Solidarity is typically a relational concept; it is all about how we connect to others and not about our individual self-interest. Solidarity that can seem altruistic often benefits the helper too. That’s partially how the Democrats framed this latest move on student debt relief.

“All of this means people can start, finally, to climb out from under that mountain of debt,” President Biden said as he announced the debt forgiveness from the White House. “To finally think about buying a home or starting a family or starting a business. And by the way, when this happens, the whole economy is better off.”

Joe ‘by the way’ Biden, I’m so glad you brought that up! I don’t have student debt, and I can assume the taxes I pay here could go towards the student debt relief, and I think we will all be better off, too, not just economically.

The moral load attached to debt is something to behold. The firestorm of fury from Republicans hints that they see something fundamentally bad about the person in debt. 

Democrats quickly highlighted the hypocrisy of many Republicans who benefitted from other financial pandemic relief measures, particularly those who took hundreds of thousands of dollars of now-forgiven loans from the Paycheck Protection Program.

But what struck me, again and again, was the insistence from those on the political right that any kind of debt was not just money owed; rather, it was some vital moral imperative, a sacred contract that holds society together.

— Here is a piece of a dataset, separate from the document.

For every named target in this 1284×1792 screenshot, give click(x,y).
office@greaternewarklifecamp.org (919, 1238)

Republican members of the House Judiciary Committee tweeted: “If you take out a loan, you pay it back. Period.”

Firstly and obviously, this is not true. A cursory glance at the vast list of banks, insurance companies, and corporations bailed out by the US government provides ample evidence that not everyone pays back their debts. Secondly, and more to my point, our moral duty is not to take care of our debts but to take care of each other. This is so far from how things are today that even writing such a thing could attract ridicule.

That’s fine, because the way things operate today are broken, and we don’t need to keep doing it that way. 

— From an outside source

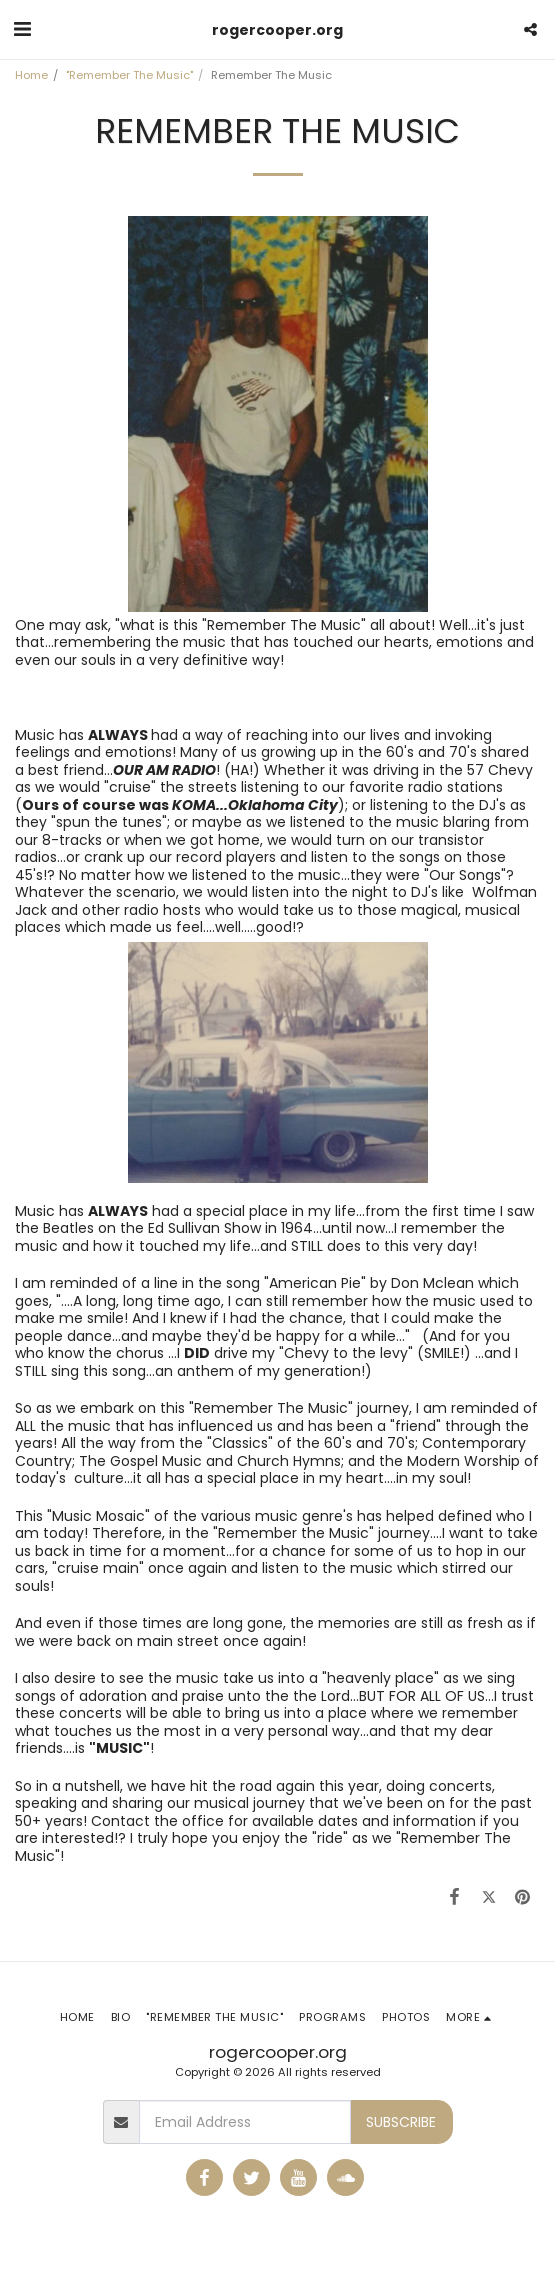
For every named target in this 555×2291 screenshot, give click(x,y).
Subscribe (401, 2122)
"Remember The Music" (129, 75)
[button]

So I repeat this practical and urgent distinction: people are more important than money. It is barbaric to organise our world and laws as if the opposite is true, but that is what we do.

In his epic book, Debt: The First 5,000 Years, the anthropologist David Graeber tells a story about the Inuit people of the Arctic, as shared by the Arctic explorer Peter Freuchen who lived in Greenland for many years in the early 1900s. Freuchen recalled that another hunter dropped off meat for him and his family when he came home empty-handed after a walrus hunt. He thanked the man profusely, only to be met with a barrage of indignation. “Up in our country, we are human!” said the hunter. “And since we are human, we help each other. We don’t like to hear anybody say thanks for that. What I get today you may get tomorrow. Up here we say that by gifts one makes slaves and by whips one makes dogs.”

Graeber notes that this refusal to calculate credits and debits is found “throughout the anthropological literature on egalitarian hunting societies”. These sophisticated civilisations very deliberately did not reduce each other to transactions.

They could have, of course, just as we have done today. But they did not, and we don’t have to either.

Graeber concludes the Inuit story with these lines, pointing out that the hunter’s choice not to indebt Freuchen was intentional and consequential: “Of course, we have a propensity to calculate. We have all sorts of propensities. In any real-life situation, we have propensities that drive us in several different contradictory directions simultaneously. No one is more real than any other. The real question is which we take as the foundation of our humanity, and therefore, make the basis of our civilisation.”

Our choice today is just as intentional and just as consequential. Forgiving debt shows that a person’s life is worth more than a number in the cloud; it shows that, in the words of that grumpy and generous walrus hunter: “Since we are human, we help each other”.